Octubre de 2007
Abby, que esperaba en el sofá de piel del despacho de Hugo Hegarty, sopló su té y bebió un sorbo. Luego cogió una galleta. No había desayunado nada y notaba la necesidad de tomar azúcar. Cuando Hegarty por fin regresó, parecía haberse ausentado mucho rato.
– Disculpe la espera -dijo con educación, y se sentó detrás de su mesa. Luego volvió a mirar los sellos unos momentos-. Son todos de una calidad excelente -dijo-. Están nuevos. Es una colección muy importante.
Abby sonrió.
– Gracias.
– ¿Y quiere venderlos todos?
– Sí.
– ¿En qué precio está pensando?
– El valor de catálogo es algo superior a los cuatro millones de libras -contestó ella.
– Sí, correcto, más o menos. Pero me temo que nadie va a pagarle precios de catálogo. Cualquiera que los compre querrá sacar un margen. Cuanto mejor sea su procedencia, más bajo será ese margen, por supuesto.
– ¿Usted está dispuesto a comprarlos? -le preguntó Abby-. ¿A un precio reducido?
– ¿Puede explicarme más detalladamente cómo llegaron a sus manos? Anoche dijo que estaba vaciando y ordenando la casa de su tía.
– Sí.
– En Sydney, Australia.
Ella asintió.
¿Cómo se llamaba su tía?
– Anne Jennings.
– ¿Y tiene algo para demostrarme la cadena de título?
– ¿Qué necesita?
– Una copia de su testamento. Tal vez pudiera pedirle a su abogado que se lo mandara por fax. No sé qué hora será ahora allí. -Miró su reloj-. De noche, creo. Podría hacerlo mañana.
– ¿Y cuánto me pagaría por la colección?
– ¿Con una cadena de título? Estaría dispuesto a pagarle dos y medio. Millones.
– ¿Y sin ella? ¿A tocateja, ahora?
Hegarty dijo que no con la cabeza sonriendo irónicamente.
– Me temo que conmigo no funciona así.
– Me habían dicho que usted era el hombre al que tenía que acudir.

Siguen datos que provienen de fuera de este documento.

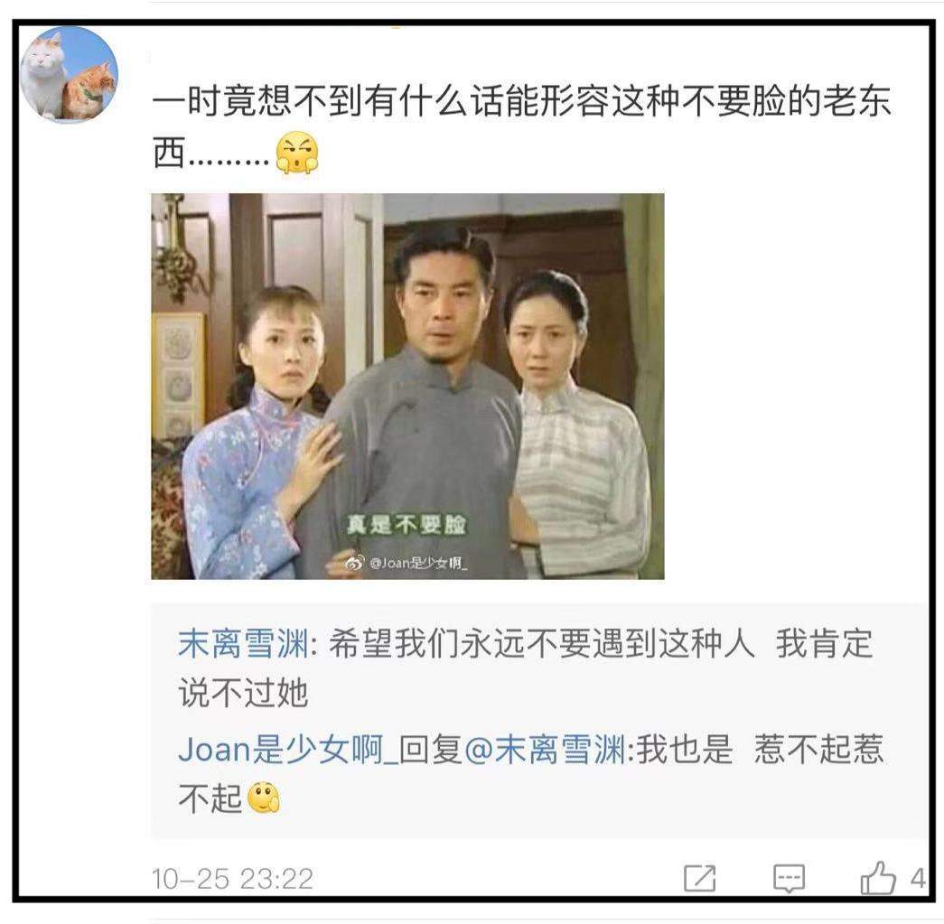Open the commenter's cat avatar

(69, 75)
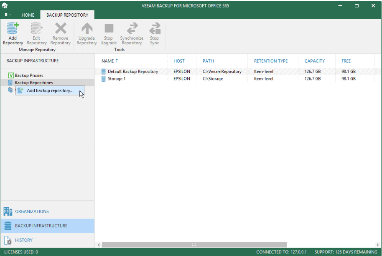Select Backup Repositories tree node
The image size is (382, 256).
[33, 83]
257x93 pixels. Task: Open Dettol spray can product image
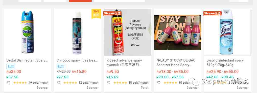coord(28,32)
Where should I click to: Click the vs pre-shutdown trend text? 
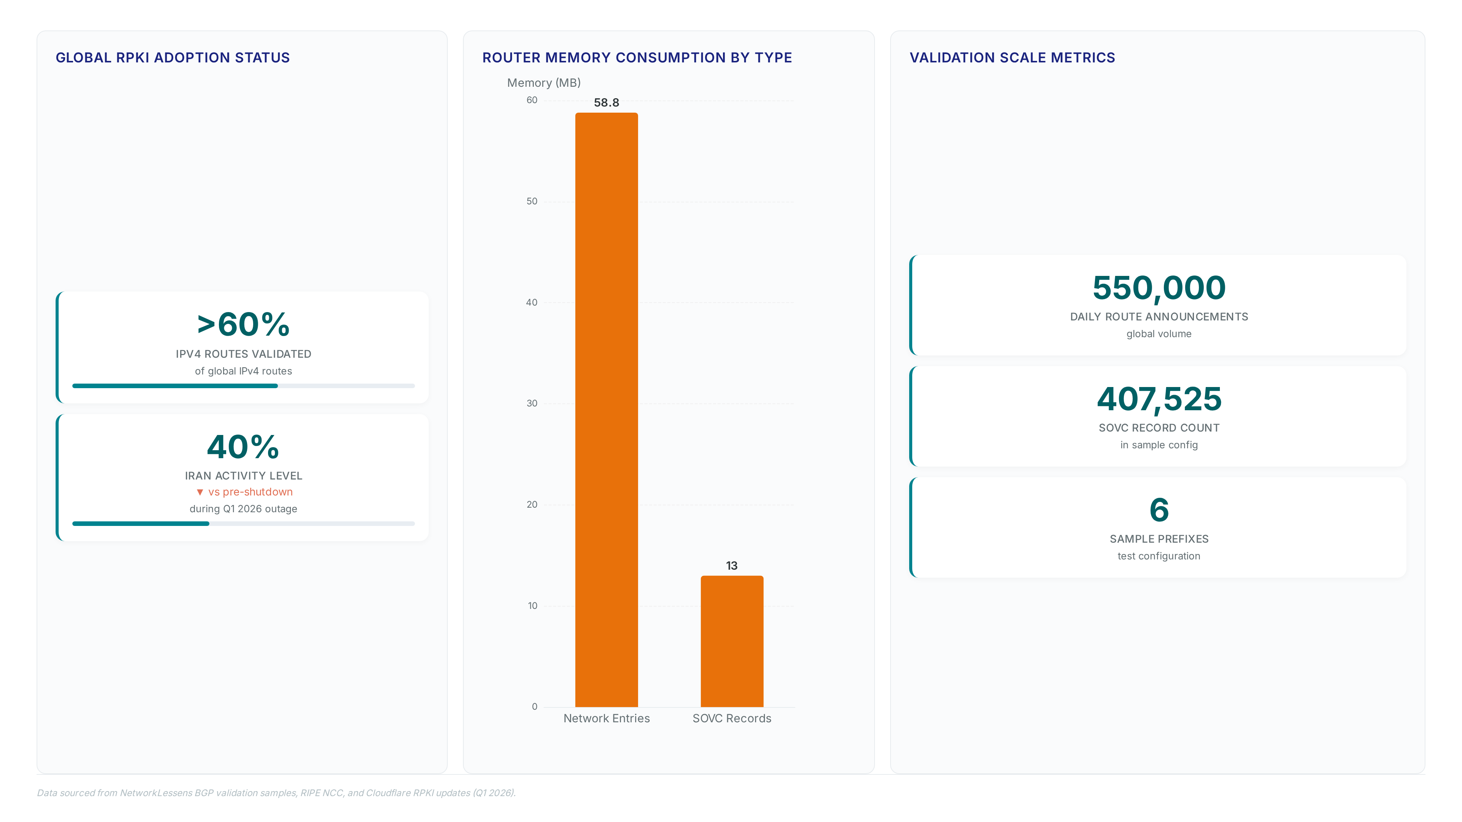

– No, ya no. Mire, señorita, le daré un consejo: divida la colección. Es demasiado grande, la gente le hará preguntas. Divídala ya. Hay algunos comerciantes aquí en el Reino Unido. Lleve una plancha a uno, otra a otro. Tal vez pueda verse con algunos comerciantes del extranjero, regatee con ellos. No tiene que aceptar sus precios si no le gustan. Véndalos sin hacer ruido, durante un par de años, y así no llamará la atención de nadie.
Hegarty recogió los sellos con cuidado, de un modo casi reverencial, y volvió a guardarlos todos en sus hojas protectoras.
Destrozada, Abby dijo con voz débil:
– ¿Puede recomendarme algún comerciante aquí en el Reino Unido?
– Sí, a ver, déjeme pensar. -Recitó de un tirón varios nombres mientras metía los sellos en el sobre acolchado. Abby los apuntó. Luego añadió, como si se le ocurriera de pronto-: Naturalmente, se me ocurre alguien más.
– ¿Quién?
– He oído que Chad Skeggs está en la ciudad -dijo, mirándola fijamente.
Y ella no pudo evitarlo. Se puso roja como un tomate. Luego, le pidió si podía llamarle un taxi.
Hugo Hegarty acompañó a Abby a la puerta. Hubo un silencio gélido entre ellos y a ella no se le ocurrió nada que decir para romperlo más que un triste:
– No es lo que usted piensa.
– Ése es el problema con Chad Skeggs -replicó el hombre-. Que nunca lo es.
Cuando Abby se marchó, Hegarty fue directamente a su despacho y llamó al sargento Branson. No tenía mucho más que añadir a su conversación anterior, salvo darle el nombre de la tía de la joven, Anne Jennings.
En su opinión, todo lo que pudiera hacer, cualquier cosa, para devolvérsela a Chad Skeggs no sería suficiente.